*RECORDS FOR THE TASK:*
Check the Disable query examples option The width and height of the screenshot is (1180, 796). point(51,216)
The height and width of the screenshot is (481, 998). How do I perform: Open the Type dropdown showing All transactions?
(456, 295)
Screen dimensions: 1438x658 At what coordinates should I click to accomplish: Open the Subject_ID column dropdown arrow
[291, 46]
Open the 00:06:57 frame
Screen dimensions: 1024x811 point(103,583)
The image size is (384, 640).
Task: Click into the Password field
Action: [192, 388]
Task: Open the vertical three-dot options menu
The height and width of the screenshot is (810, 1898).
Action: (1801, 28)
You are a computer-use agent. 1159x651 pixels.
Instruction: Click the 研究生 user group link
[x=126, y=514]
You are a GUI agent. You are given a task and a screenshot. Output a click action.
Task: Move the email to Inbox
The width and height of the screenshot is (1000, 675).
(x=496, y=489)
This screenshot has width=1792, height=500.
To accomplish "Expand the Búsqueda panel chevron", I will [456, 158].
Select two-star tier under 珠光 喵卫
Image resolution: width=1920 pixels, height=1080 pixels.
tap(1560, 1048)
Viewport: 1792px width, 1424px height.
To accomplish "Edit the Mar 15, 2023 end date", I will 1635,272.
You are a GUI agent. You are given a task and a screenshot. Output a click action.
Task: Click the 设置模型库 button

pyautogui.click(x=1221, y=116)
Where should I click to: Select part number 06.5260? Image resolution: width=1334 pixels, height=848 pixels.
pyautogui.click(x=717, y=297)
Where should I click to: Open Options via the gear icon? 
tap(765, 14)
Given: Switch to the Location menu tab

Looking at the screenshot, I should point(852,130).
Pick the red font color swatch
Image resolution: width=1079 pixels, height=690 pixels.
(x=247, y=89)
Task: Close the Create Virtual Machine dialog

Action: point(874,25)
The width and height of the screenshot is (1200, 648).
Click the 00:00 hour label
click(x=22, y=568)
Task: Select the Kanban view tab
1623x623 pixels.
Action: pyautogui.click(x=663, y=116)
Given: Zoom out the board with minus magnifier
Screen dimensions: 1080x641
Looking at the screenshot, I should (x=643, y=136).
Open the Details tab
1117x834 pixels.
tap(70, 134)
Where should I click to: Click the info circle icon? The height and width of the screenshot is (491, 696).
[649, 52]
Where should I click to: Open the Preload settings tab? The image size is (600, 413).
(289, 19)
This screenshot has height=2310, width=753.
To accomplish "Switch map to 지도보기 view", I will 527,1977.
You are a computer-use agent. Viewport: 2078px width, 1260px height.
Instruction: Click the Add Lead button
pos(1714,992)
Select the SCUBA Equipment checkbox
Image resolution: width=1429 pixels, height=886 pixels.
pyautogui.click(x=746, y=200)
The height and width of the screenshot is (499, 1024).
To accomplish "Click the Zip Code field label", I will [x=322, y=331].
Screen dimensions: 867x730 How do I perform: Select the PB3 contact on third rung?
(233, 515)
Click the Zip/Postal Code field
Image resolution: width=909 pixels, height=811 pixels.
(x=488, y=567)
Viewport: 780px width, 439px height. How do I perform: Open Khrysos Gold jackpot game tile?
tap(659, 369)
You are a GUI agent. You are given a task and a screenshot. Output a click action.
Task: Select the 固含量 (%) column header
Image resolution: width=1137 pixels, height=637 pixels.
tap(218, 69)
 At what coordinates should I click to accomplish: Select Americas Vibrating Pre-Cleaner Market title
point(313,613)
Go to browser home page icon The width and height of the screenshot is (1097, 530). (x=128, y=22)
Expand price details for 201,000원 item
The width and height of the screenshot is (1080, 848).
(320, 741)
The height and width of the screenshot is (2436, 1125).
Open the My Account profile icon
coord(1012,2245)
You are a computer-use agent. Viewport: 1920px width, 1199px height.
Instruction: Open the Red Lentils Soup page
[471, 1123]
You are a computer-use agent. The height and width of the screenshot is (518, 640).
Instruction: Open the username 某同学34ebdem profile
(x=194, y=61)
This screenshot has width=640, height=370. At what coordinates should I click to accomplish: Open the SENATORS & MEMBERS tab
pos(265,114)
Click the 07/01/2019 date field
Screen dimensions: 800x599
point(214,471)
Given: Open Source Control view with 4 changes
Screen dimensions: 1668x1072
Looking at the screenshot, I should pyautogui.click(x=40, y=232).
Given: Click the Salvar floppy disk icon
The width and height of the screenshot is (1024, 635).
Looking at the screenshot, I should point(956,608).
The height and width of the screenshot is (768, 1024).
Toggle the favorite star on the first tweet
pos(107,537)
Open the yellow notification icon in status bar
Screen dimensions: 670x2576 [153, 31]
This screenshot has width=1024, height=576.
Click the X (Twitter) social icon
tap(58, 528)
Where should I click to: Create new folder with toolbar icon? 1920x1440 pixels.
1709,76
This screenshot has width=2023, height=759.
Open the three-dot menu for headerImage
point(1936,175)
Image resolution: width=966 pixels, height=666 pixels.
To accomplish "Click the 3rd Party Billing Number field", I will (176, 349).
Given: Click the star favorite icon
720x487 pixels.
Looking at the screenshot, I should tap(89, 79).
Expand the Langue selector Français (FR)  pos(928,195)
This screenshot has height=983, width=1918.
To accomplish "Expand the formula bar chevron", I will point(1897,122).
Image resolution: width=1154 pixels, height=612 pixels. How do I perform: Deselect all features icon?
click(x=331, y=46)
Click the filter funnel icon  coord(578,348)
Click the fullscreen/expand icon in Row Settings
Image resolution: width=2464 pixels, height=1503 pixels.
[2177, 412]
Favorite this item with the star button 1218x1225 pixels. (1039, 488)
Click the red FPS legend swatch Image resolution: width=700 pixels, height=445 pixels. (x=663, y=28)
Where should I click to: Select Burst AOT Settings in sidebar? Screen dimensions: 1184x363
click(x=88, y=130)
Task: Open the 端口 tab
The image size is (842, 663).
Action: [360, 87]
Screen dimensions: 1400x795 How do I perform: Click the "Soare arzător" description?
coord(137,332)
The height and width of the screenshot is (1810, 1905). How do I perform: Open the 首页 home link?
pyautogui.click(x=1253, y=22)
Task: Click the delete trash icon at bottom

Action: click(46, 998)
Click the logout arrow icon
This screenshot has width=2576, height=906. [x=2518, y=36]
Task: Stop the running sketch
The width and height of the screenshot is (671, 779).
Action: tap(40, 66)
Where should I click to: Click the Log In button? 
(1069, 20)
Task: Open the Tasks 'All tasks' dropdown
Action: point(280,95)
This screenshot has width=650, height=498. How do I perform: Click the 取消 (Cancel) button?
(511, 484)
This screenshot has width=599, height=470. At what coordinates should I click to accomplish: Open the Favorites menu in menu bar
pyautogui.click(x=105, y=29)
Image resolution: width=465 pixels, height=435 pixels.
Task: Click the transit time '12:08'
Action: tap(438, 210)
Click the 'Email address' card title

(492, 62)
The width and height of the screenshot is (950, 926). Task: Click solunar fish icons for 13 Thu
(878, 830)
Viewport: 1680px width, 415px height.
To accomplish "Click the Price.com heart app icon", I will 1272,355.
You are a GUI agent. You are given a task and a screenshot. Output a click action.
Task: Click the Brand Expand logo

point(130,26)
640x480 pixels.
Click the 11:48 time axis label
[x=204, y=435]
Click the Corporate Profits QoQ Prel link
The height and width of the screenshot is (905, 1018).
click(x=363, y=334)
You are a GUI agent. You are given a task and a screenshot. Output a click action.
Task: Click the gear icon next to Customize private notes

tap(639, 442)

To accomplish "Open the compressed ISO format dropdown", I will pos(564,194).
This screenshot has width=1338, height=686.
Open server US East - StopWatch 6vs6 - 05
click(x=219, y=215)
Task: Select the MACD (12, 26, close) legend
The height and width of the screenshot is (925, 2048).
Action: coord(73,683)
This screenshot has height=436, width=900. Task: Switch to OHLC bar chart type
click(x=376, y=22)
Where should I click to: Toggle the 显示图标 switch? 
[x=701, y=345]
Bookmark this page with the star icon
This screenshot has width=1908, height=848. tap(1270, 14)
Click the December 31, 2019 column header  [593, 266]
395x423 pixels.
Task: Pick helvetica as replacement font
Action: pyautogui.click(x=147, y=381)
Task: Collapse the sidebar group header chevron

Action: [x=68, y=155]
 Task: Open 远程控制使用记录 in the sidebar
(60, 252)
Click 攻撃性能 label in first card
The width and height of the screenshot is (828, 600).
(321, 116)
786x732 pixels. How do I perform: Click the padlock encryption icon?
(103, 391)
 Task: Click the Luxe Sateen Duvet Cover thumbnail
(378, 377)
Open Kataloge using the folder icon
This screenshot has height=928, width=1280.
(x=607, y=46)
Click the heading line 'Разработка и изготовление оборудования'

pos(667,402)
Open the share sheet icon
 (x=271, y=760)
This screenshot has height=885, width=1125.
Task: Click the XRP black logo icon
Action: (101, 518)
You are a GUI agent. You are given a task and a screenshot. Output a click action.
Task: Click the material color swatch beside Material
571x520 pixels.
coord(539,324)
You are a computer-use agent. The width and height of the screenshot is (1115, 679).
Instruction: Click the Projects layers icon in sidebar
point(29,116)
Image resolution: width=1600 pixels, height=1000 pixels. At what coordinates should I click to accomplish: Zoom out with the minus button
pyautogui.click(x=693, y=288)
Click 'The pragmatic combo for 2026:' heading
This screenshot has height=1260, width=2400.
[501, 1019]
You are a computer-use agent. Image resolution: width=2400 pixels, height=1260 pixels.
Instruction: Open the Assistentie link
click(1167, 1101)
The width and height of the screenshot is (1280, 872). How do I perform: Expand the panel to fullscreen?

*PROBLEM REQUIREMENTS:*
Copy out each line of the listing that contains the word "fullscreen".

*TASK RESPONSE:*
Click the fullscreen/expand icon in Row Settings
The width and height of the screenshot is (1280, 872). How do I perform: Expand the panel to fullscreen?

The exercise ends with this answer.